Menurut Nietzsche, untuk dapat memahami sifat moral, pengetahuan yang komprehensif tentang kondisi dan keadaan dari mana mereka tumbuh dan di mana mereka berkembang sangat diperlukan.
Dengan demikian, Nietzsche tidak memikirkan segala jenis hipoPemikiran  tentang asal usul moralitas, melainkan pertanyaan tentang nilai moralitas bagi orang-orang dalam persyaratan dan batasan sejarah dan budaya mereka. Sebuah demarkasi tidak hanya terlihat dari guru-gurunya sebelumnya dan kemudian musuh Schopenhauer dan Kant, tetapi demarkasi dari segala jenis pembenaran moralitas (yang ada) dengan sarana sains (logis-filosofis).
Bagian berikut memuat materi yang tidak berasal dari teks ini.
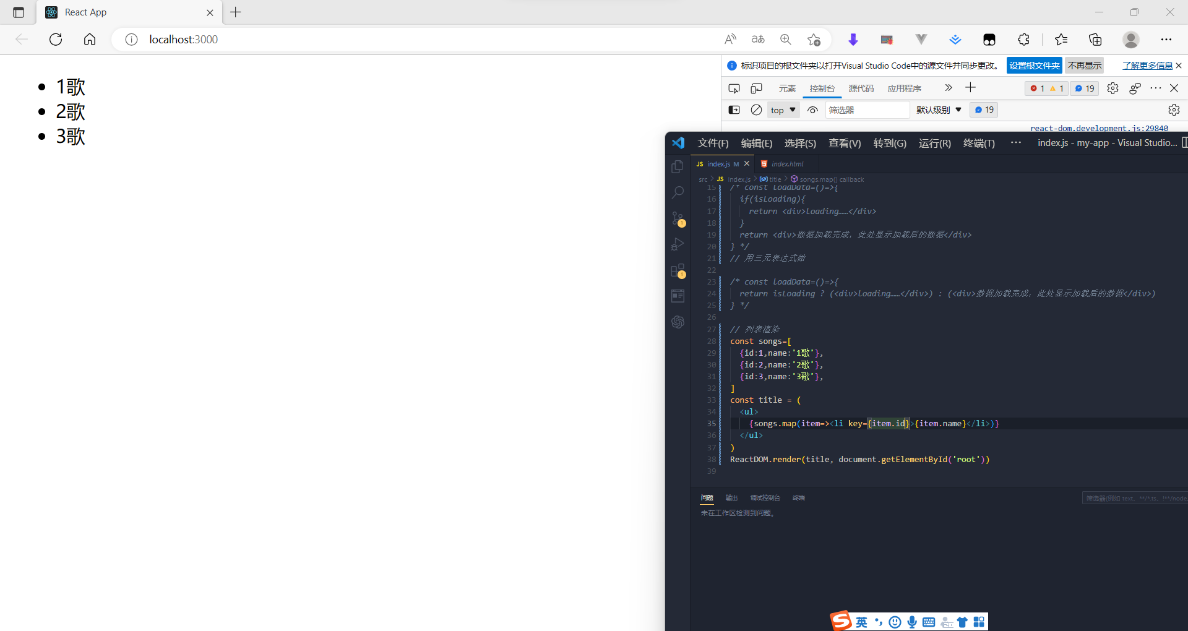Image resolution: width=1188 pixels, height=631 pixels.
Task: Open the top execution context dropdown
Action: pos(783,109)
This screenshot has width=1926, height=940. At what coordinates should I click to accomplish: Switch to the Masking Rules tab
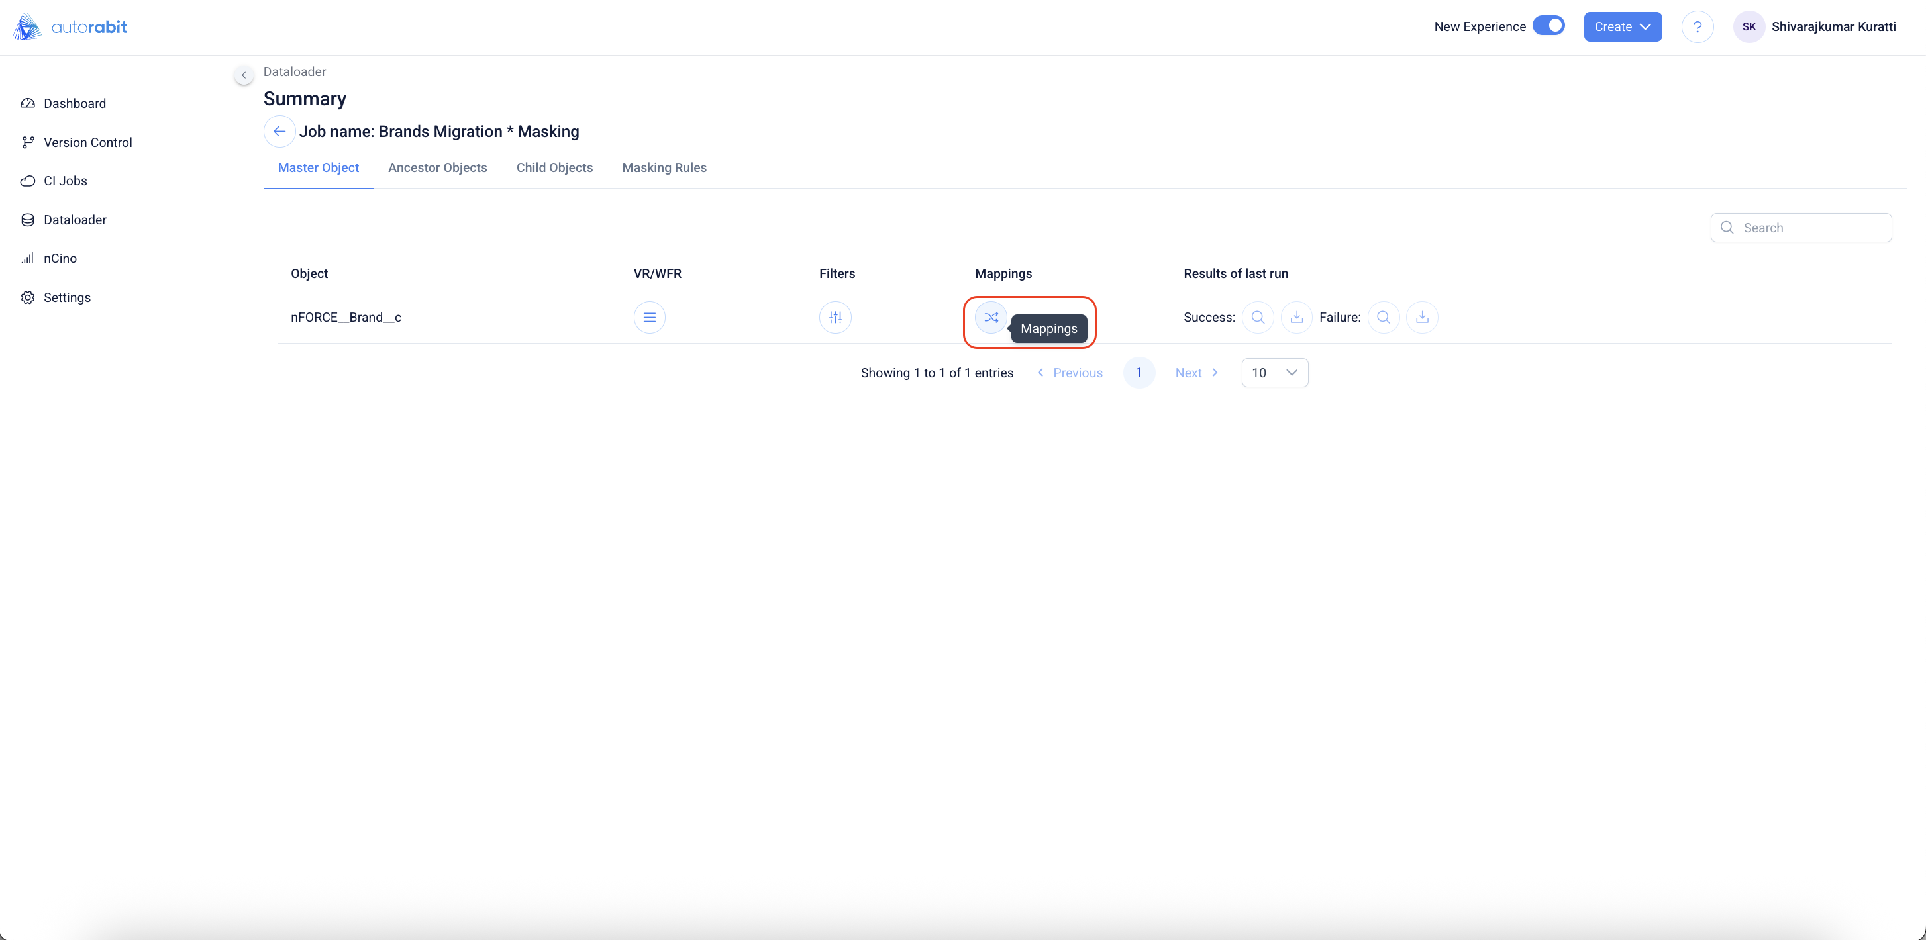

Mengingat semangat Nietzsche dan advokasi yang hampir agresif terhadap etika normatif (walaupun etika dari "jenis yang berbeda"), pengekangan diri yang radikal pada titik ini dalam musyawarah mungkin mengejutkan, jika tidak mengganggu. Tetapi bahkan kemudian, Nietzsche berpegang pada prinsip-prinsip filsafat ilmu yang disajikan di atas seolah-olah sebuah aksioma.Â
Filsafat moral normatif Nietzsche sendiri memperoleh legitimasinya - dan dengan demikian kekuatannya - bukan dari pembenaran ilmiah atau pembenaran prinsip-prinsip moral tertentu, tetapi dari argumen yang sebagian besar berjalan dalam batas-batas estetika. Â sistem moral (dan perhatikan perbedaan antara teori dan praktik (epistemologis)) tidak dapat mengandalkan dukungan sains, menyadarinya setiap saat. Perspektivisme yang dihasilkan dari wawasan ini, dan dengan itu relativisasi sudut pandang moralnya sendiri, adalah dasar seluruh filosofi Nietzsche.Â
Dengan "keinginan untuk berkuasa" dia ingin menemukan kekuatan pendorong yang dalam pengertian ini mampu membangun sistem sosial dan moral, untuk memperkuatnya dan mengamankannya dari pengaruh eksternal. Dengan menggeser wacana ke ranah estetika dan politik (kekuasaan), Nietzsche secara sistematis menarik kategori-kategori seperti "benar" atau "salah", "baik" atau "jahat".Â
Pertanyaan tentang moralitas berubah menjadi pertanyaan tentang jaringan hubungan manusia dan sistem kekuasaan yang sangat kompleks dan halus, yang berhubungan satu sama lain dalam jaringan keterkaitan timbal balik yang beragam dan mempesona "melampaui kebaikan dan kejahatan". Pemikiran  dapat diajukan - tanpa harus meninggalkan teori Nietzsche pada titik ini  prinsip yang baru ditemukan ini pada akhirnya  menjadi korban dari sistem normatifnya sendiri   dalam budaya kita tatanan sosial telah mempertahankan keunggulan di mana upaya Nietzsche di "Konversi" harus gagal total.